#### Exercise details:
All lines with the word "section" in the material below are required.

BEGIN

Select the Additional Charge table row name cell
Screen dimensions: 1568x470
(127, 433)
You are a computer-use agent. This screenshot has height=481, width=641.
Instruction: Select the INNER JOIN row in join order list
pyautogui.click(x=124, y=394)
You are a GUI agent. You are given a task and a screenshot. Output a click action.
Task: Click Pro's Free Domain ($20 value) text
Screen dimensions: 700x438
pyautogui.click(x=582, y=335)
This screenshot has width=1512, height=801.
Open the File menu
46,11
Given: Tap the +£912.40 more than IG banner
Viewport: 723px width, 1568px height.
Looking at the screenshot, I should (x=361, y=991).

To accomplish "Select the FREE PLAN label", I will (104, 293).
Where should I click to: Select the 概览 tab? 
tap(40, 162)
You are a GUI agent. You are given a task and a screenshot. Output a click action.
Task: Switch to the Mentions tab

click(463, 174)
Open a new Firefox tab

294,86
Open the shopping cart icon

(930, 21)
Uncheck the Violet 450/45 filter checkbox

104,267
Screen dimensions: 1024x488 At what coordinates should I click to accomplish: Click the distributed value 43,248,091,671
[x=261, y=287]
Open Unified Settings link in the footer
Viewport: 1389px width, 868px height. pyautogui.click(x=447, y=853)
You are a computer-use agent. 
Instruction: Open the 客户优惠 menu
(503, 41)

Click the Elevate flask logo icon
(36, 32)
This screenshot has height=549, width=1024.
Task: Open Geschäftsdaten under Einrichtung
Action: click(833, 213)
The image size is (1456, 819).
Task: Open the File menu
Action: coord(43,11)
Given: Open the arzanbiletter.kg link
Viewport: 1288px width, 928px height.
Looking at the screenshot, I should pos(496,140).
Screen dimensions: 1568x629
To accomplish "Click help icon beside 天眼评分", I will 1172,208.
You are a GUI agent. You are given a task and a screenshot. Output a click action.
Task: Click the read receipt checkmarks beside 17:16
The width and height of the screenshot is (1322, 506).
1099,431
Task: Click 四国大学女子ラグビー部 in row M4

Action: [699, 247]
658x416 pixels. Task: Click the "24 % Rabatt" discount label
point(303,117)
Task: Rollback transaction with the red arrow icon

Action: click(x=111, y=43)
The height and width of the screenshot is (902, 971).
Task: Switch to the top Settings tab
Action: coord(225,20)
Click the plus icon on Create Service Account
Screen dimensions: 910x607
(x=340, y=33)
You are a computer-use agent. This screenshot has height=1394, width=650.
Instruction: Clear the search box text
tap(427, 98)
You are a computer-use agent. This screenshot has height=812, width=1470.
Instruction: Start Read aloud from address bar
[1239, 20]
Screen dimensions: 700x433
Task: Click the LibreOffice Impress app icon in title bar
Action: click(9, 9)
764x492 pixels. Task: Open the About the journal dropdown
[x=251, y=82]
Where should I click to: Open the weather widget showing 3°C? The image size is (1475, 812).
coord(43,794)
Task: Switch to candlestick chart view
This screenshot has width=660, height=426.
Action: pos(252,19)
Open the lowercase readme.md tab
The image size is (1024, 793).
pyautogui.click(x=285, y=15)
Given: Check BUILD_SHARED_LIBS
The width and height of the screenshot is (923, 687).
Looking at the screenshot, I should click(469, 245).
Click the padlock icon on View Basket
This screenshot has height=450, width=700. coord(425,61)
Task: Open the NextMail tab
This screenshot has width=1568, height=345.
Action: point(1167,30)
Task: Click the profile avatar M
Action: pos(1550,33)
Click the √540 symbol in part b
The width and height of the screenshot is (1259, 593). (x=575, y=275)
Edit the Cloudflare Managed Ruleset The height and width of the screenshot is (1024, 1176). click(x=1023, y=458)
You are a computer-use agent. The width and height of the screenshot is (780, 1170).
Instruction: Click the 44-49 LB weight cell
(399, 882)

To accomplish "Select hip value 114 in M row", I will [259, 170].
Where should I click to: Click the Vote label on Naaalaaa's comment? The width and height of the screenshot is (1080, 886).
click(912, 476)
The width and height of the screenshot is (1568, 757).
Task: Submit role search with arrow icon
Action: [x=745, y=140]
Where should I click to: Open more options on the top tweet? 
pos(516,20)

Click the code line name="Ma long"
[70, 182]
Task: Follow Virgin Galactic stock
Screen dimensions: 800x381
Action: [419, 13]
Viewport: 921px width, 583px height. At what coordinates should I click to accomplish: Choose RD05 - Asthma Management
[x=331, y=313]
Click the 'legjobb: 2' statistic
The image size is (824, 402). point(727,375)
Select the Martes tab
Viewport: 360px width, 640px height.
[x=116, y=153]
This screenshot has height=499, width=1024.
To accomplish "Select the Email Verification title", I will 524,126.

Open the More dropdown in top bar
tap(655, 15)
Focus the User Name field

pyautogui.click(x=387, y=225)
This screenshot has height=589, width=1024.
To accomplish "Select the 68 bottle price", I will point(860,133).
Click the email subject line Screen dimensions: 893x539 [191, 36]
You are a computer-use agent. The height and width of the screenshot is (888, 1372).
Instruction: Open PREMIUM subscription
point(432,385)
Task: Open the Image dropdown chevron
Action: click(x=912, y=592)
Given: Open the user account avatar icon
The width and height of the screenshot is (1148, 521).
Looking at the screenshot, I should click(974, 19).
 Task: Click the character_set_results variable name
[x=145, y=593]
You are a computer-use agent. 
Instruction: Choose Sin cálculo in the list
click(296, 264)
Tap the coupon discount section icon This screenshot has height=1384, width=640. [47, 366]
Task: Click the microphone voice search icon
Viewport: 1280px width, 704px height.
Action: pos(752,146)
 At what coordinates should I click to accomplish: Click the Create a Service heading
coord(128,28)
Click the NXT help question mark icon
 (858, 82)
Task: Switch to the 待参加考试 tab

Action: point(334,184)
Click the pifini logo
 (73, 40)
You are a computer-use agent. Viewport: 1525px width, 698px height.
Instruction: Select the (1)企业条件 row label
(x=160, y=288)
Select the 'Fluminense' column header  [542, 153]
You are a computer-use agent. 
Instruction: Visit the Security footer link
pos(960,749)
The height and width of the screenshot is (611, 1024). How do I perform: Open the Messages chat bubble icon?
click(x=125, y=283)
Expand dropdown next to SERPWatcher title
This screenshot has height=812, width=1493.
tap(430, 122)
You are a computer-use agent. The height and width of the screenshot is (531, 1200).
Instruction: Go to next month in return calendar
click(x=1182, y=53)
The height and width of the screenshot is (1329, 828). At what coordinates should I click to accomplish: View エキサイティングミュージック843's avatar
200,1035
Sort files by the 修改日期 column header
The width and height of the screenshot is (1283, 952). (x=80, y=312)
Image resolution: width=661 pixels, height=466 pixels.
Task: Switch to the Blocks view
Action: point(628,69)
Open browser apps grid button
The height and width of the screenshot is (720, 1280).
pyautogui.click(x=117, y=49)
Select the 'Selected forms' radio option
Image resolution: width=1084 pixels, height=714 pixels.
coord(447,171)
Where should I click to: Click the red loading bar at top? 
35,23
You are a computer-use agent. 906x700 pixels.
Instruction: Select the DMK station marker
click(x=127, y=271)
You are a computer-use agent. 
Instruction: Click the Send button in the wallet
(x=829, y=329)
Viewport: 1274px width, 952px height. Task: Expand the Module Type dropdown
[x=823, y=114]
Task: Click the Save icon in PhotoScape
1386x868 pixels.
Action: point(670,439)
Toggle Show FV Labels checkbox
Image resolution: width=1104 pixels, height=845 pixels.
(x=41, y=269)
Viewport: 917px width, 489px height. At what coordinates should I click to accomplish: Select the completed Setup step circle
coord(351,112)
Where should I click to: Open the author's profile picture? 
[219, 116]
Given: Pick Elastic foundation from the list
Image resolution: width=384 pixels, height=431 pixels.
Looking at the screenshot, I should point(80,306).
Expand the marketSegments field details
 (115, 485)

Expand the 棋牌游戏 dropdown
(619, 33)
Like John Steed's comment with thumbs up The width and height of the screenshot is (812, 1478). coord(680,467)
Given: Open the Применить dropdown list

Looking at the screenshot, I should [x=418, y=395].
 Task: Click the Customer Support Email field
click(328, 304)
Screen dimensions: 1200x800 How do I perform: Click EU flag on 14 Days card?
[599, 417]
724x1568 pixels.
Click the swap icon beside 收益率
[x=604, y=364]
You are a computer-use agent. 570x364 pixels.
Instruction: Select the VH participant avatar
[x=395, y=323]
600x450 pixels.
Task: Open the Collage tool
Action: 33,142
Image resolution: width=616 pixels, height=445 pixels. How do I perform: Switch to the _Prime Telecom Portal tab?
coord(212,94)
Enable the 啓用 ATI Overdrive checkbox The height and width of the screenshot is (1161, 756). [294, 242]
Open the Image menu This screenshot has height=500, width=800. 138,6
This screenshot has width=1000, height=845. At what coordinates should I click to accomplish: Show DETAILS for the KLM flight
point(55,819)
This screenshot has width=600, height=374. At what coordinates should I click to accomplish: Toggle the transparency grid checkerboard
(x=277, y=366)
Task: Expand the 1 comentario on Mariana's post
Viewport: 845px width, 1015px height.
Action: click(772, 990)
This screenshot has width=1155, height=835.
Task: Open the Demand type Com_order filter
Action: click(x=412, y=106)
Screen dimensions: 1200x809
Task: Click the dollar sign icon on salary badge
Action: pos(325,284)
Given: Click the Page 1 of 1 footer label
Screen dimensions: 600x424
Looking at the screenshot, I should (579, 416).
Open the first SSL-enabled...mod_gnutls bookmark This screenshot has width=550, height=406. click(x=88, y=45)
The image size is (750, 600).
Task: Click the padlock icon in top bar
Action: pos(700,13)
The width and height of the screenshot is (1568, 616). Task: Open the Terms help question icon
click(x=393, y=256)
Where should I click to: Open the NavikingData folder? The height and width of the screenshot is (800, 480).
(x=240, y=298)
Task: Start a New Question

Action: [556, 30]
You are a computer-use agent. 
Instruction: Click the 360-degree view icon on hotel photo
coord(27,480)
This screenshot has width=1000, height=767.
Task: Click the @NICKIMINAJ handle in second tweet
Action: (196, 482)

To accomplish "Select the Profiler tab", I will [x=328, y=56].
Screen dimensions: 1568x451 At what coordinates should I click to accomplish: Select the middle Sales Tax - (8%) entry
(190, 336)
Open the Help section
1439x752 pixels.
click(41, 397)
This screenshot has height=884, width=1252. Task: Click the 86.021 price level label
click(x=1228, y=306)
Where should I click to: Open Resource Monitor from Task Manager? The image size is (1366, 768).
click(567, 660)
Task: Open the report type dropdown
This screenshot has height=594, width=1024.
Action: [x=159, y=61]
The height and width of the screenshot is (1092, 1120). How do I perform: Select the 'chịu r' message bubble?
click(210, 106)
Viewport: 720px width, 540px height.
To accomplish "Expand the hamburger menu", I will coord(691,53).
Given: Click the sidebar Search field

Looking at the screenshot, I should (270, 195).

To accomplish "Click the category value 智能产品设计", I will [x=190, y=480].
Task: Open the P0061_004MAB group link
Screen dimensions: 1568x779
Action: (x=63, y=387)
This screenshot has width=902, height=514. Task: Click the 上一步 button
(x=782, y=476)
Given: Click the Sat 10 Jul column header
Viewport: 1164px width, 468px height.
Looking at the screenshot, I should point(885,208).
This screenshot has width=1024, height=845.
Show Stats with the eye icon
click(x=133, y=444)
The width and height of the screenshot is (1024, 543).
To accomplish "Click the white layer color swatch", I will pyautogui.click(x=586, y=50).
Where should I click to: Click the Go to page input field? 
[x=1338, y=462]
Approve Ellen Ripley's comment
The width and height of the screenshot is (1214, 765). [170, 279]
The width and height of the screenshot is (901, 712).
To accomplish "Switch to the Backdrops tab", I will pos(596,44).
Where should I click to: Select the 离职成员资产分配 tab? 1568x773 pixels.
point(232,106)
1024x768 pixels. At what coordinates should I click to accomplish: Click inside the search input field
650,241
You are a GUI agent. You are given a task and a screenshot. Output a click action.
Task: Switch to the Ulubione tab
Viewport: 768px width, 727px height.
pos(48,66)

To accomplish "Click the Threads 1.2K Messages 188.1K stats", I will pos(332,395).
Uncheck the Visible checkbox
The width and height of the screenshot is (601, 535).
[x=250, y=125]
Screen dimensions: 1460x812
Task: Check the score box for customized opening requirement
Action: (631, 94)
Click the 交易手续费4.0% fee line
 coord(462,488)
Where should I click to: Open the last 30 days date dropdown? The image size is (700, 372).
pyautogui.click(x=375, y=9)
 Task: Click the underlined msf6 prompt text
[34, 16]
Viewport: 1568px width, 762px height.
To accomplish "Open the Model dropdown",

END

#### Output of the exercise:
Tap the coupon discount section icon This screenshot has height=1384, width=640. [47, 366]
Open the Help section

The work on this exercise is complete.